Among the 20 HIV-positive men who contributed data to the analysis, median time since HIV diagnosis stood at 18.5 years (range 4 to 28) and median time on ART at 14 years (range 4 to 26). Median months of treatment with protease inhibitors, nonnucleosides, and nucleosides were 78, 11.3, and 102.5. Median exposure to abacavir or didanosine, nucleosides implicated in cardiovascular risk in some research, was 2.5 months (range 0 to 212). Median exposure to high-risk protease inhibitors (amprenavir, fosamprenavir, indinavir, or lopinavir) was 48.5 months (range 0 to 102.5).
Compared with 19 HIV-negative controls, the 20 HIV-positive men were similar in median age (50 HIV- and 49.5 HIV+), median body mass index 24.4 and 24.8 kg/m(2), median high-density lipoprotein cholesterol (50 and 51 mg/dL), 10-year Framingham risk score (3% and 3%), and proportion with metabolic syndrome (31.5% and 30%). The HIV-negative group had somewhat lower median low-density lipoprotein cholesterol (83.5 versus 91 mg/dL), lower (better) median waist-to-hip ratio (0.92 versus 0.96), and a lower percentage of ever-smokers (11% versus 45%), but somewhat higher median systolic blood pressure (125 versus 110 mm Hg).

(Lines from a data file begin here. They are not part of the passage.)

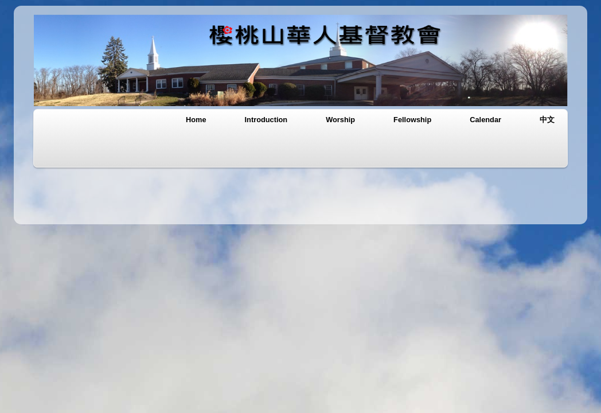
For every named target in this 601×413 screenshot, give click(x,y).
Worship (340, 119)
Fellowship (412, 119)
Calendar (485, 119)
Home (196, 119)
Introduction (266, 119)
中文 (547, 119)
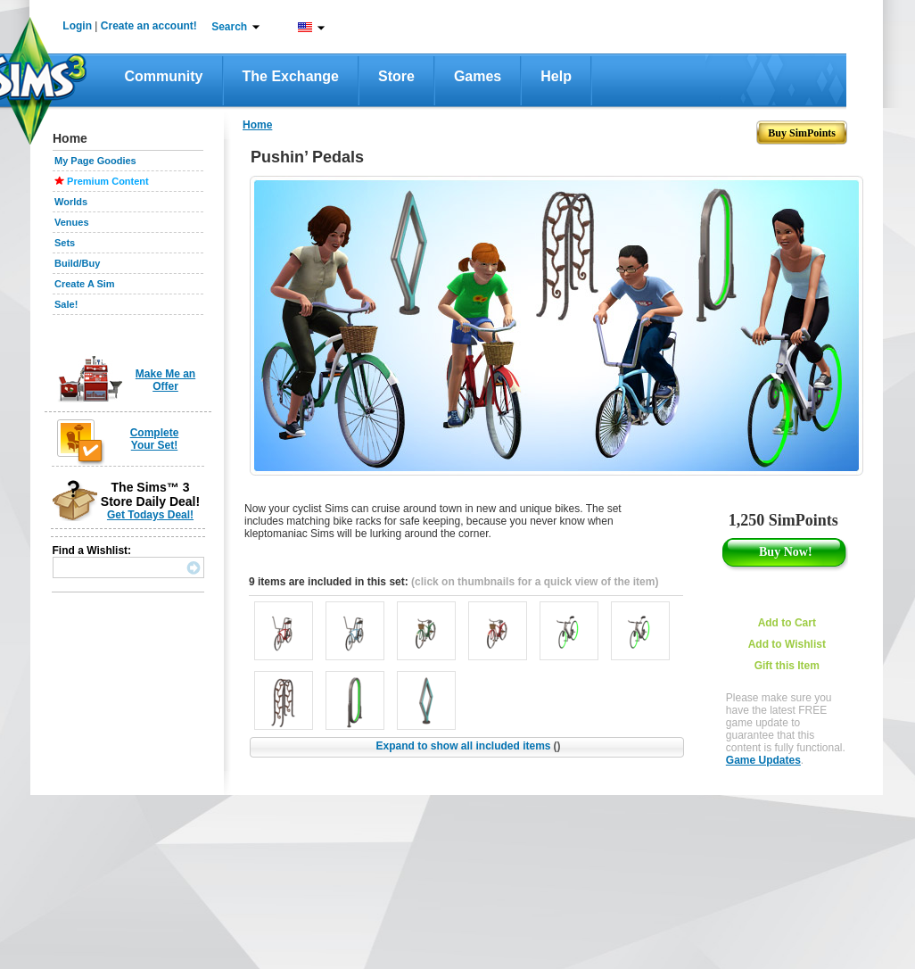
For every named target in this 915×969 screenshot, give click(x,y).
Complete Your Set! (154, 439)
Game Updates (763, 760)
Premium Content (108, 181)
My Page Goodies (95, 160)
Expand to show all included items (467, 746)
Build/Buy (77, 263)
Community (164, 76)
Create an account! (149, 26)
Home (257, 125)
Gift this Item (787, 665)
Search (229, 27)
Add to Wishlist (787, 644)
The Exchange (291, 76)
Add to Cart (787, 623)
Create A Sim (84, 283)
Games (477, 76)
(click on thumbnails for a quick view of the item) (534, 582)
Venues (71, 222)
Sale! (66, 304)
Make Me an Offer (165, 380)
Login (77, 26)
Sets (64, 242)
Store (396, 76)
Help (556, 76)
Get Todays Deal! (150, 515)
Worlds (70, 201)
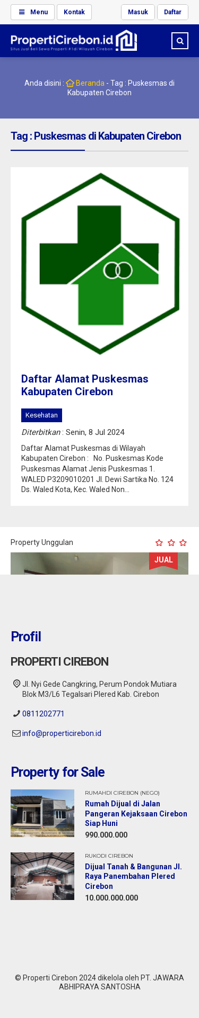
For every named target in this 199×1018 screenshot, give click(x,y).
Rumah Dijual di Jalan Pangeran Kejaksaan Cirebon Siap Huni (136, 813)
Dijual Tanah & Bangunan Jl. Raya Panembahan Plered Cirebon (133, 876)
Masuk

Median intramyocardial lipid content in HIV-positive men more than tripled the median in HIV-negative men (0.87% versus 0.25%, P < 0.05). Average intramyocardial lipid content in men with HIV almost doubled the average in HIV-negative controls (1.13% versus 0.65%, P < 0.05). Lipid content ranges were 0 to 4.28% in men with HIV and 0 to 3.87% in men without HIV.
The investigators observed that cardiac steatosis (fat build-up from abnormal lipid retention) has been linked to several Framingham risk factors, including diabetes, hypertension, and abnormal plasma lipids. People with cardiac steatosis have increased stroke volume and heart rate [2]. One hypothesis explaining how metabolic changes lead to cardiovascular disease, the researchers noted, involves over-storage of lipids and lipotoxic injury to heart muscle [3,4].

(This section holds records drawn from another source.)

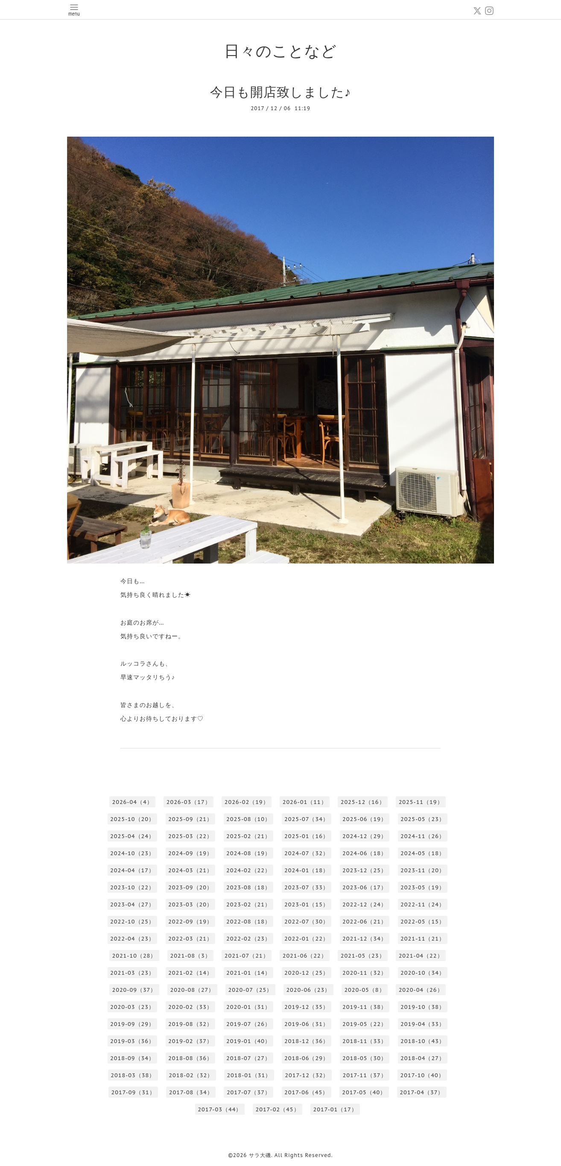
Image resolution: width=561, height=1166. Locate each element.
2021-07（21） (247, 955)
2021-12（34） (364, 938)
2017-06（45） (306, 1092)
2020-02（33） (190, 1007)
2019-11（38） (364, 1007)
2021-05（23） (363, 955)
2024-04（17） (132, 870)
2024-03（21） (190, 870)
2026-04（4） (132, 802)
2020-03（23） (132, 1007)
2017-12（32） (307, 1075)
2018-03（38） (133, 1075)
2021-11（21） (422, 938)
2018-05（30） (364, 1058)
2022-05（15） (422, 921)
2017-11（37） (364, 1075)
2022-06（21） (364, 921)
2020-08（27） (192, 990)
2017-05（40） (364, 1092)
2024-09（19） (190, 853)
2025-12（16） (363, 802)
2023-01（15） (306, 904)
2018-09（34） (132, 1058)
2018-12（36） (306, 1041)
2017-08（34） (191, 1092)
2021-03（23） (132, 972)
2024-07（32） (306, 853)
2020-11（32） (364, 972)
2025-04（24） (132, 836)
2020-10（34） (422, 972)
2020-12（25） (306, 972)
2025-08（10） (248, 819)
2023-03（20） (190, 904)
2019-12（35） (306, 1007)
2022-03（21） (190, 938)
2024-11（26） (422, 836)
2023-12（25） (364, 870)
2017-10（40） (422, 1075)
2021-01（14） (248, 972)
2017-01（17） (335, 1109)
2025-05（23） (422, 819)
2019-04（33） (422, 1024)
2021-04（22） (421, 955)
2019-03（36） (132, 1041)
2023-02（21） (248, 904)
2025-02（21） (248, 836)
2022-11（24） (422, 904)
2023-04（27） (132, 904)
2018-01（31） (249, 1075)
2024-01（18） (306, 870)
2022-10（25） (132, 921)
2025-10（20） (132, 819)
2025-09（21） (190, 819)
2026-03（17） (189, 802)
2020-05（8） (364, 990)
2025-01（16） (306, 836)
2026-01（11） (305, 802)
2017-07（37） (249, 1092)
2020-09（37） (134, 990)
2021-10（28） (134, 955)
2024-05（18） (422, 853)
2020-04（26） (421, 990)
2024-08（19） (248, 853)
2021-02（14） (190, 972)
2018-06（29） (306, 1058)
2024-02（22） (248, 870)
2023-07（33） (306, 887)
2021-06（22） (305, 955)
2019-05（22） (364, 1024)
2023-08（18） (248, 887)
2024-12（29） (364, 836)
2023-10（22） (132, 887)
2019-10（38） (422, 1007)
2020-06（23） (308, 990)
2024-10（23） (132, 853)
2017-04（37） (422, 1092)
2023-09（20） (190, 887)
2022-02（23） (248, 938)
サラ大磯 (260, 1155)
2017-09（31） (133, 1092)
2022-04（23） (132, 938)
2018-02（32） (191, 1075)
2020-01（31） (248, 1007)
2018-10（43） (422, 1041)
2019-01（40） (248, 1041)
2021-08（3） (190, 955)
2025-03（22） (190, 836)
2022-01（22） (306, 938)
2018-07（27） (248, 1058)
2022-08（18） (248, 921)
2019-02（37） (190, 1041)
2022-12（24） (364, 904)
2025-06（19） (364, 819)
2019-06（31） (306, 1024)
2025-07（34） (306, 819)
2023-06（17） (364, 887)
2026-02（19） (247, 802)
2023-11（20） (422, 870)
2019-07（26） (248, 1024)
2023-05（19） (422, 887)
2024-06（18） (364, 853)
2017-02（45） (277, 1109)
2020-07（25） (250, 990)
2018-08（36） (190, 1058)
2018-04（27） (422, 1058)
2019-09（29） (132, 1024)
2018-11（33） (364, 1041)
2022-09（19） (190, 921)
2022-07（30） (306, 921)
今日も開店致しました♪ (280, 91)
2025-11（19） (421, 802)
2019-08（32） (190, 1024)
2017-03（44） (220, 1109)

The researchers proposed that "this increase in cardiac lipids may contribute to or be associated with an increased risk of cardiovascular disease, including end-stage heart failure in this [HIV-positive] patient population."
1. Tellalian D, Szczepaniak L, Ramirez D, et al. Pilot study to evaluate intramyocardial lipid accumulation in HIV+ patients receiving highly active antiretroviral therapy (HAART). IDWeek 2013. October 2-6, 2013. San Francisco. Abstract 322.
2. Kenchaiah S, Evans J, Levy D, et. al. Obesity and risk of heart failure. N Engl J Med. 2002;347:305-313
3. McGavock J, Victor R, Unger R, Szcepaniak L. Adiposity of the heart, revisited. Ann Intern Med. 2006;144:517-524
4. Zhou Y, Grayburn P, Karim A, et al. Lipotoxic heart disease in obese rats: implications for human obesity. Proc Natl Acad Sci USA. 2000;97:1784-1789.